Sick: Survive the Night is a zombie survival film from Canadian writer/director Ryan M. Andrews. The story takes place in the post-apocalyptic wasteland of a world that has been ravaged by zombies. Governments have fallen, society has crumbled, and the survivors are broken out into disparate camps of survivalists and “vultures,” opportunists who will murder and pillage anyone for their own survival.

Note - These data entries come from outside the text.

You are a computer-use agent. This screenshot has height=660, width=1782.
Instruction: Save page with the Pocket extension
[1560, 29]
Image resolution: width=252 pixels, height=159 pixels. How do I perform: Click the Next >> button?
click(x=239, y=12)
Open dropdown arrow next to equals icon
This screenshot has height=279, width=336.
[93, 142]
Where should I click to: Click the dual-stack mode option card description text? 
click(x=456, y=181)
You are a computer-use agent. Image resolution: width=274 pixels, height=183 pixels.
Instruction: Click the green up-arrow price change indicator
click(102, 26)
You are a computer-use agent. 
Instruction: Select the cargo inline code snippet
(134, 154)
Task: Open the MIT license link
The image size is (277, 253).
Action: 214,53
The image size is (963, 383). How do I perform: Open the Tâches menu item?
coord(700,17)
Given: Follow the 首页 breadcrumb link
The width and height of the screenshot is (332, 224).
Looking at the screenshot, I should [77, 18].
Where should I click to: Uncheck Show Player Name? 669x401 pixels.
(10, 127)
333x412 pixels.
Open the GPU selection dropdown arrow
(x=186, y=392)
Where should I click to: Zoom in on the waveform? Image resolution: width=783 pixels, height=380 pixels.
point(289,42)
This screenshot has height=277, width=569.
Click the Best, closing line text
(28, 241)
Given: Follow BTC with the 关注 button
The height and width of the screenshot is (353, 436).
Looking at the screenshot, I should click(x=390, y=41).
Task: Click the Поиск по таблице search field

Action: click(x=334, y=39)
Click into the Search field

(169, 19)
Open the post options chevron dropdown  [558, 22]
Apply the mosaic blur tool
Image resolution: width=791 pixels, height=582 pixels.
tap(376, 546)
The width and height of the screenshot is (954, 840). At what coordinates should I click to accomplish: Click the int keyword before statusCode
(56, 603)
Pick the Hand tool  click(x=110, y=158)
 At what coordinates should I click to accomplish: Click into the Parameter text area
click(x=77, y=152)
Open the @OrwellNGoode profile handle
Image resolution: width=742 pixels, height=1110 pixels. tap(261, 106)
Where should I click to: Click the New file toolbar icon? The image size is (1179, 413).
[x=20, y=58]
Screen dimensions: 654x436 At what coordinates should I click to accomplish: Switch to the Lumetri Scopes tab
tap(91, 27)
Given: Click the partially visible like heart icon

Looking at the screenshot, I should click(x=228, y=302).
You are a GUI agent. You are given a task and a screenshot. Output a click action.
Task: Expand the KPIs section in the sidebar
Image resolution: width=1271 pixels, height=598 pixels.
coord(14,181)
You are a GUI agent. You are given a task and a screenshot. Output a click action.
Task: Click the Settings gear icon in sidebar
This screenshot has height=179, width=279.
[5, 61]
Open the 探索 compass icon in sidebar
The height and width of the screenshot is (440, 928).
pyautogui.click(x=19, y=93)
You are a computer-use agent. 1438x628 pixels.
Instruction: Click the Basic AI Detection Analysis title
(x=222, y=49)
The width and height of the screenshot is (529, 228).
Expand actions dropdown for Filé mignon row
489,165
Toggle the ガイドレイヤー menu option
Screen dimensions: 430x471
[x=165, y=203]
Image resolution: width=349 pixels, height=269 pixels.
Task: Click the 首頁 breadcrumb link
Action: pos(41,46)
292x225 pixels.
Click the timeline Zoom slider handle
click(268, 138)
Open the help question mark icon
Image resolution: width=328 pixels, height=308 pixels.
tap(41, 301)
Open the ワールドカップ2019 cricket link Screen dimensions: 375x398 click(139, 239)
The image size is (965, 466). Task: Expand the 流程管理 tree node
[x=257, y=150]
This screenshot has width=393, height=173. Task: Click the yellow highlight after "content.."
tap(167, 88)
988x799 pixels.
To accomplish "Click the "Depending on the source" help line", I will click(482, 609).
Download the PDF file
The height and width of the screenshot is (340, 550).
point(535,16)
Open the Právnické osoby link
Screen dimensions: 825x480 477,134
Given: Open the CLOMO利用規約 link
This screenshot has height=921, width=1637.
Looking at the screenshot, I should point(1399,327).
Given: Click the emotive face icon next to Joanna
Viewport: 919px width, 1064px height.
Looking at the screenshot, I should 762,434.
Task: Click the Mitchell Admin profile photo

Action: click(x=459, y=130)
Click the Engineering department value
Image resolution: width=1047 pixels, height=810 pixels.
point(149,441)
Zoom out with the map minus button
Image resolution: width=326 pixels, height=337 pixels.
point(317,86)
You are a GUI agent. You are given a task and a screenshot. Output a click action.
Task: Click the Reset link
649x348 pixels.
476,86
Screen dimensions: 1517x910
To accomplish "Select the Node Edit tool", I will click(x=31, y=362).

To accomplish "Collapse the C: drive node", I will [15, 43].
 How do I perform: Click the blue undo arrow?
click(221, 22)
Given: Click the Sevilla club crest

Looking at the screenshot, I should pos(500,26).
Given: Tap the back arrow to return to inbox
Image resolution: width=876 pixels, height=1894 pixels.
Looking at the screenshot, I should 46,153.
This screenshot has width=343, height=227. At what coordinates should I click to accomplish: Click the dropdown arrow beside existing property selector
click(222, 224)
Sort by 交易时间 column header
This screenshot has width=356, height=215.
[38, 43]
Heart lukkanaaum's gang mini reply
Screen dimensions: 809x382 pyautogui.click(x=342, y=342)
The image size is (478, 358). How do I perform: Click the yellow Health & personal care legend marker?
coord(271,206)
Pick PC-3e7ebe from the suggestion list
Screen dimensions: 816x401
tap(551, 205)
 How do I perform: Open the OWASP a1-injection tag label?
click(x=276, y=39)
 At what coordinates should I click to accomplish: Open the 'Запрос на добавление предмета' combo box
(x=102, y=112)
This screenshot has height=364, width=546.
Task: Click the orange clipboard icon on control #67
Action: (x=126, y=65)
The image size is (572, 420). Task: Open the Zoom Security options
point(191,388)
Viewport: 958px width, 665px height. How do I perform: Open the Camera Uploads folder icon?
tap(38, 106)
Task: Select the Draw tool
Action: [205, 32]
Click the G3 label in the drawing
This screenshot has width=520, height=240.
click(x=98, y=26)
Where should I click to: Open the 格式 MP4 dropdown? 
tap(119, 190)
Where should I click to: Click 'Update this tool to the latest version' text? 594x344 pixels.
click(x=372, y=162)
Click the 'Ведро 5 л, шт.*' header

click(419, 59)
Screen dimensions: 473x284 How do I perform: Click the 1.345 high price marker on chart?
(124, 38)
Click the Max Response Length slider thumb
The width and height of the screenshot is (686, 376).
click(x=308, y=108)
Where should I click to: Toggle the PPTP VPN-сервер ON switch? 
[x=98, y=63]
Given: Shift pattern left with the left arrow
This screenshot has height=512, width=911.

In the midst of this chaos is Dr. Leigh Rozetta (Christina Aceto), a scientist who has been working from the beginning to find a cure to this zombie plague. We see her at the outset, reluctantly leaving her ailing parents to join a crew of black SUV-driving government officials just as the disease is reaching the height of a pandemic. Later, through a series of flashbacks and video diaries, we see how the research has gone, and watch as Rozetta’s attitude has shifted from ambitious optimism to an increasingly bleak and cynical outlook.
The heart of the story takes place at Rozetta’s family home, where she’s come to see what’s become of her family. There she meets a pair of survivalists, Seph (Richard Roy Sutton) and McKay (Robert Nolan), whose crew has just been ripped apart by zombies. The unlikely trio spend the night barricaded into the house, waiting for daylight when the undead will be a bit less active and they can leave in relative safety.
All of this goes about as well as you’d expect, until about the film’s halfway point. Here, the story takes a sharp turn, and things go from bad to worse for our heroes.
Sick makes a few interesting choices and bucks some of the more played-out clichés of the zombie genre. This isn’t a story about clueless survivors bumbling through an outbreak; it’s a tale of seasoned survivalists eking out a living in the “new normal” of the world. It’s a theme more similar to the most recent Walking Dead seasons than many iconic zombie stories, and I think it has its finger on the vein of what is still managing to intrigue us so much about zombie mythology.
Sick also makes an honest effort at providing a solid zombie origin story and mythos. This is, after all, a story about a scientist, and we see some fairly compelling science. If anything, I wish the film had focused more on this aspect, instead of veering so quickly into the more conventional survival tropes that dominate the genre.
All in all, Sick has a lot of strengths. The production values are impressive for a low-budget indie film. The effects crew deserves an A+. And I’d also like to give a shout-out to Jennifer Polansky, the actress who plays our heroine’s scientific assistant and, presumably, lover. Polansky brings a lot of heart to the role, despite having little screen time. Her backstory is intriguing, and the character has a lot of depth and pluck that I wish the film had given more time to.
That said, Sick suffers from poor pacing. When writing this review, I read that the film had originally been conceived as a short, and I wonder if it wouldn’t have been more effective as such. As it stands, there’s just not quite enough; the film fails to delve deeply enough into the psychology of the characters to justify its somber, talky pace, but there’s not enough action and gore to compensate for the relative lack of depth. It’s not bad by any means, but it does feel as though it’s failed to live up to its potential. If it had delved a little deeper into any of the intriguing questions it raises, Sick could have really shone.